Stated exercise:
Rewrite these lines as a numbered list, leaving out the blank lines.

Records to process:
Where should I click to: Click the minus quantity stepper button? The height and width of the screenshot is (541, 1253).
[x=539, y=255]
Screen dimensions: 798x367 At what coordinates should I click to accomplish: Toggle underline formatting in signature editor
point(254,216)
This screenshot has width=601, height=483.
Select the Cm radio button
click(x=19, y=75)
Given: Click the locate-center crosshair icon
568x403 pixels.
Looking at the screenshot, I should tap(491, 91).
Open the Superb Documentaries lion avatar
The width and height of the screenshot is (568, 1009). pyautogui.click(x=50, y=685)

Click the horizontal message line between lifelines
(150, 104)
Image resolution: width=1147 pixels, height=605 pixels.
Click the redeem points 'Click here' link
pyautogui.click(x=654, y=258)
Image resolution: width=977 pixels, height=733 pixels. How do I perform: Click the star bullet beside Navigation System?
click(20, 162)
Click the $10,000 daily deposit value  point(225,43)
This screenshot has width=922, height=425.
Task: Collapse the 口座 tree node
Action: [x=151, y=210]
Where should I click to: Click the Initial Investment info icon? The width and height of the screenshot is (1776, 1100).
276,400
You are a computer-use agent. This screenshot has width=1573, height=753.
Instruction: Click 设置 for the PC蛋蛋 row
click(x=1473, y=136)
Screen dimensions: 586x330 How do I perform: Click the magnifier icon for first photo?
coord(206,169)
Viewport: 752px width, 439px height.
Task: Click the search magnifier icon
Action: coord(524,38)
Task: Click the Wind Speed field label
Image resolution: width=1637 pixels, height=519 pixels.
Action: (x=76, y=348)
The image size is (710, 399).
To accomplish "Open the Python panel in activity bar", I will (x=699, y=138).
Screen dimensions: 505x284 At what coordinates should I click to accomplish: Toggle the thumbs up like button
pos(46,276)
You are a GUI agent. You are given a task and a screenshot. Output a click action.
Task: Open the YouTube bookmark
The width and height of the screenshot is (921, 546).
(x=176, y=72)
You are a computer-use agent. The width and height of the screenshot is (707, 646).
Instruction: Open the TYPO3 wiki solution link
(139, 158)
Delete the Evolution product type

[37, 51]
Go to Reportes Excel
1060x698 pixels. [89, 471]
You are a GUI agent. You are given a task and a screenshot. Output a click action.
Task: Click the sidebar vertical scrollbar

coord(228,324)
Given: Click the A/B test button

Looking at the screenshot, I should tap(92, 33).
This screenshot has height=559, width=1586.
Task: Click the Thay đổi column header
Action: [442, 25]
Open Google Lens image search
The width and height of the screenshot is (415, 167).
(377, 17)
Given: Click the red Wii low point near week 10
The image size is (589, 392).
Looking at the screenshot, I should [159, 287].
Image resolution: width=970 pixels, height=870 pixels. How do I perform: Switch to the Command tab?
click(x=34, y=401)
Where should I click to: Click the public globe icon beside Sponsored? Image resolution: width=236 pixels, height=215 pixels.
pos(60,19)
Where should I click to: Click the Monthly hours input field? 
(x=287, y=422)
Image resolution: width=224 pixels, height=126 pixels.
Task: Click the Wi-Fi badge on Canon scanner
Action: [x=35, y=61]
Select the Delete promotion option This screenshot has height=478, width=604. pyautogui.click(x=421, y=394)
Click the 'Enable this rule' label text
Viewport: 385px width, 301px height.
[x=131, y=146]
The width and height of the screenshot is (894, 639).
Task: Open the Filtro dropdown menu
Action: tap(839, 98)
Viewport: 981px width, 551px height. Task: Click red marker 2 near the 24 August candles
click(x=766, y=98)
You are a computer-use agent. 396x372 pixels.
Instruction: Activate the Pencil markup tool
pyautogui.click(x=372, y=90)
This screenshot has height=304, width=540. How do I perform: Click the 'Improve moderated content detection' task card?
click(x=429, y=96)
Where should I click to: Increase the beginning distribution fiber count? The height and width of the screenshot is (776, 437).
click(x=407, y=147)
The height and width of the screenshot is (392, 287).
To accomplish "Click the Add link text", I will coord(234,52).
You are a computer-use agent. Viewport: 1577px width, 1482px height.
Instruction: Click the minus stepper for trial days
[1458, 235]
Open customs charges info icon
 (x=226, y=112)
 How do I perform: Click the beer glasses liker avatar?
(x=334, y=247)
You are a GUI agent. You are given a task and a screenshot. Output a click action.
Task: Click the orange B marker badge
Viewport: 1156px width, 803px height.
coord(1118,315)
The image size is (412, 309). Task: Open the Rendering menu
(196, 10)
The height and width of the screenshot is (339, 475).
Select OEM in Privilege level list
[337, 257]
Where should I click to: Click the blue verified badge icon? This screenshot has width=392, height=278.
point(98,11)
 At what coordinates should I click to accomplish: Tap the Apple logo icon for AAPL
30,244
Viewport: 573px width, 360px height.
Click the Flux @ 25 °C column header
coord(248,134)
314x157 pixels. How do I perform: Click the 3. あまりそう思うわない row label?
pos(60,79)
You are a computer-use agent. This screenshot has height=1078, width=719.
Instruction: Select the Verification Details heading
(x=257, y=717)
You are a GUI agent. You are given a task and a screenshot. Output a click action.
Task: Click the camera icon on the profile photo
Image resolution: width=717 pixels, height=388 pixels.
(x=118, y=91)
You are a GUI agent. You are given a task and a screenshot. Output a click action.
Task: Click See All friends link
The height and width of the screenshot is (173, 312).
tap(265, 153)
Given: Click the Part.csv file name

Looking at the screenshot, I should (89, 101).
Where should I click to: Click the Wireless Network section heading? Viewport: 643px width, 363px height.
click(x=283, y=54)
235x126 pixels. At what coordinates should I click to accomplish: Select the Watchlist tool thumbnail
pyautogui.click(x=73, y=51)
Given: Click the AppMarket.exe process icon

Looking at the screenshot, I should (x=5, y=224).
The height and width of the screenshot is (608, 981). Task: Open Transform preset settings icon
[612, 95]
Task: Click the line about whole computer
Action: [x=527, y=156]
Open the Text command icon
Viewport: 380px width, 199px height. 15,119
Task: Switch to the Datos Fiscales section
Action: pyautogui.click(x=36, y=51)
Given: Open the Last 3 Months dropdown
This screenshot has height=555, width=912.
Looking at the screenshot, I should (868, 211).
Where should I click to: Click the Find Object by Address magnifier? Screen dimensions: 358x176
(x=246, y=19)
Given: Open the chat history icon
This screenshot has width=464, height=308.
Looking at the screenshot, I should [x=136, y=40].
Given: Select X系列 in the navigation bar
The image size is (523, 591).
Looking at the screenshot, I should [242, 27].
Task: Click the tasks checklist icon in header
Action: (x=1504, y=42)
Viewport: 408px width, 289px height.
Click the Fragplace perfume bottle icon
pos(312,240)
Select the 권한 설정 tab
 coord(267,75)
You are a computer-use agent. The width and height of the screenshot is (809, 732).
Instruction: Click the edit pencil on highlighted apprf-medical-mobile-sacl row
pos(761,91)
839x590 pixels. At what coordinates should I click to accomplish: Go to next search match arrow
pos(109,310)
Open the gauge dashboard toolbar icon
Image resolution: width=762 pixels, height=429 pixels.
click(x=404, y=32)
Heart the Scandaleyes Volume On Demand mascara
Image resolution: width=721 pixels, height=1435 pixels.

Finished answer:
1. Where should I click to: Click the minus quantity stepper button? The height and width of the screenshot is (541, 1253).
2. [x=539, y=255]
3. Screen dimensions: 798x367 At what coordinates should I click to accomplish: Toggle underline formatting in signature editor
4. point(254,216)
5. This screenshot has width=601, height=483.
6. Select the Cm radio button
7. click(x=19, y=75)
8. Given: Click the locate-center crosshair icon
9. 568x403 pixels.
10. Looking at the screenshot, I should tap(491, 91).
11. Open the Superb Documentaries lion avatar
12. The width and height of the screenshot is (568, 1009). pyautogui.click(x=50, y=685)
13. Click the horizontal message line between lifelines
14. (150, 104)
15. Image resolution: width=1147 pixels, height=605 pixels.
16. Click the redeem points 'Click here' link
17. pyautogui.click(x=654, y=258)
18. Image resolution: width=977 pixels, height=733 pixels. How do I perform: Click the star bullet beside Navigation System?
19. click(20, 162)
20. Click the $10,000 daily deposit value  point(225,43)
21. This screenshot has width=922, height=425.
22. Task: Collapse the 口座 tree node
23. Action: [x=151, y=210]
24. Where should I click to: Click the Initial Investment info icon? The width and height of the screenshot is (1776, 1100).
25. 276,400
26. You are a computer-use agent. This screenshot has width=1573, height=753.
27. Instruction: Click 设置 for the PC蛋蛋 row
28. click(x=1473, y=136)
29. Screen dimensions: 586x330 How do I perform: Click the magnifier icon for first photo?
30. coord(206,169)
31. Viewport: 752px width, 439px height.
32. Task: Click the search magnifier icon
33. Action: coord(524,38)
34. Task: Click the Wind Speed field label
35. Image resolution: width=1637 pixels, height=519 pixels.
36. Action: (x=76, y=348)
37. The image size is (710, 399).
38. To accomplish "Open the Python panel in activity bar", I will (x=699, y=138).
39. Screen dimensions: 505x284 At what coordinates should I click to accomplish: Toggle the thumbs up like button
40. pos(46,276)
41. You are a GUI agent. You are given a task and a screenshot. Output a click action.
42. Task: Open the YouTube bookmark
43. The width and height of the screenshot is (921, 546).
44. (x=176, y=72)
45. You are a computer-use agent. The width and height of the screenshot is (707, 646).
46. Instruction: Open the TYPO3 wiki solution link
47. (139, 158)
48. Delete the Evolution product type
49. [37, 51]
50. Go to Reportes Excel
51. 1060x698 pixels. [89, 471]
52. You are a GUI agent. You are given a task and a screenshot. Output a click action.
53. Task: Click the sidebar vertical scrollbar
54. coord(228,324)
55. Given: Click the A/B test button
56. Looking at the screenshot, I should tap(92, 33).
57. This screenshot has height=559, width=1586.
58. Task: Click the Thay đổi column header
59. Action: [442, 25]
60. Open Google Lens image search
61. The width and height of the screenshot is (415, 167).
62. (377, 17)
63. Given: Click the red Wii low point near week 10
64. The image size is (589, 392).
65. Looking at the screenshot, I should [159, 287].
66. Image resolution: width=970 pixels, height=870 pixels. How do I perform: Switch to the Command tab?
67. click(x=34, y=401)
68. Where should I click to: Click the public globe icon beside Sponsored? Image resolution: width=236 pixels, height=215 pixels.
69. pos(60,19)
70. Where should I click to: Click the Monthly hours input field? 
71. (x=287, y=422)
72. Image resolution: width=224 pixels, height=126 pixels.
73. Task: Click the Wi-Fi badge on Canon scanner
74. Action: [x=35, y=61]
75. Select the Delete promotion option This screenshot has height=478, width=604. pyautogui.click(x=421, y=394)
76. Click the 'Enable this rule' label text
77. Viewport: 385px width, 301px height.
78. [x=131, y=146]
79. The width and height of the screenshot is (894, 639).
80. Task: Open the Filtro dropdown menu
81. Action: tap(839, 98)
82. Viewport: 981px width, 551px height. Task: Click red marker 2 near the 24 August candles
83. click(x=766, y=98)
84. You are a computer-use agent. 396x372 pixels.
85. Instruction: Activate the Pencil markup tool
86. pyautogui.click(x=372, y=90)
87. This screenshot has height=304, width=540. How do I perform: Click the 'Improve moderated content detection' task card?
88. click(x=429, y=96)
89. Where should I click to: Increase the beginning distribution fiber count? The height and width of the screenshot is (776, 437).
90. click(x=407, y=147)
91. The height and width of the screenshot is (392, 287).
92. To accomplish "Click the Add link text", I will coord(234,52).
93. You are a computer-use agent. Viewport: 1577px width, 1482px height.
94. Instruction: Click the minus stepper for trial days
95. [1458, 235]
96. Open customs charges info icon
97.  (x=226, y=112)
98.  How do I perform: Click the beer glasses liker avatar?
99. (x=334, y=247)
100. You are a GUI agent. You are given a task and a screenshot. Output a click action.
101. Task: Click the orange B marker badge
102. Viewport: 1156px width, 803px height.
103. coord(1118,315)
104. The image size is (412, 309). Task: Open the Rendering menu
105. (196, 10)
106. The height and width of the screenshot is (339, 475).
107. Select OEM in Privilege level list
108. [337, 257]
109. Where should I click to: Click the blue verified badge icon? This screenshot has width=392, height=278.
110. point(98,11)
111.  At what coordinates should I click to accomplish: Tap the Apple logo icon for AAPL
112. 30,244
113. Viewport: 573px width, 360px height.
114. Click the Flux @ 25 °C column header
115. coord(248,134)
116. 314x157 pixels. How do I perform: Click the 3. あまりそう思うわない row label?
117. pos(60,79)
118. You are a computer-use agent. This screenshot has height=1078, width=719.
119. Instruction: Select the Verification Details heading
120. (x=257, y=717)
121. You are a GUI agent. You are given a task and a screenshot. Output a click action.
122. Task: Click the camera icon on the profile photo
123. Image resolution: width=717 pixels, height=388 pixels.
124. (x=118, y=91)
125. You are a GUI agent. You are given a task and a screenshot. Output a click action.
126. Task: Click See All friends link
127. The height and width of the screenshot is (173, 312).
128. tap(265, 153)
129. Given: Click the Part.csv file name
130. Looking at the screenshot, I should (89, 101).
131. Where should I click to: Click the Wireless Network section heading? Viewport: 643px width, 363px height.
132. click(x=283, y=54)
133. 235x126 pixels. At what coordinates should I click to accomplish: Select the Watchlist tool thumbnail
134. pyautogui.click(x=73, y=51)
135. Given: Click the AppMarket.exe process icon
136. Looking at the screenshot, I should (x=5, y=224).
137. The height and width of the screenshot is (608, 981). Task: Open Transform preset settings icon
138. [612, 95]
139. Task: Click the line about whole computer
140. Action: [x=527, y=156]
141. Open the Text command icon
142. Viewport: 380px width, 199px height. 15,119
143. Task: Switch to the Datos Fiscales section
144. Action: pyautogui.click(x=36, y=51)
145. Given: Open the Last 3 Months dropdown
146. This screenshot has height=555, width=912.
147. Looking at the screenshot, I should (868, 211).
148. Where should I click to: Click the Find Object by Address magnifier? Screen dimensions: 358x176
149. (x=246, y=19)
150. Given: Open the chat history icon
151. This screenshot has width=464, height=308.
152. Looking at the screenshot, I should [x=136, y=40].
153. Given: Select X系列 in the navigation bar
154. The image size is (523, 591).
155. Looking at the screenshot, I should [242, 27].
156. Task: Click the tasks checklist icon in header
157. Action: (x=1504, y=42)
158. Viewport: 408px width, 289px height.
159. Click the Fragplace perfume bottle icon
160. pos(312,240)
161. Select the 권한 설정 tab
162.  coord(267,75)
163. You are a computer-use agent. The width and height of the screenshot is (809, 732).
164. Instruction: Click the edit pencil on highlighted apprf-medical-mobile-sacl row
165. pos(761,91)
166. 839x590 pixels. At what coordinates should I click to accomplish: Go to next search match arrow
167. pos(109,310)
168. Open the gauge dashboard toolbar icon
169. Image resolution: width=762 pixels, height=429 pixels.
170. click(x=404, y=32)
171. Heart the Scandaleyes Volume On Demand mascara
172. Image resolution: width=721 pixels, height=1435 pixels.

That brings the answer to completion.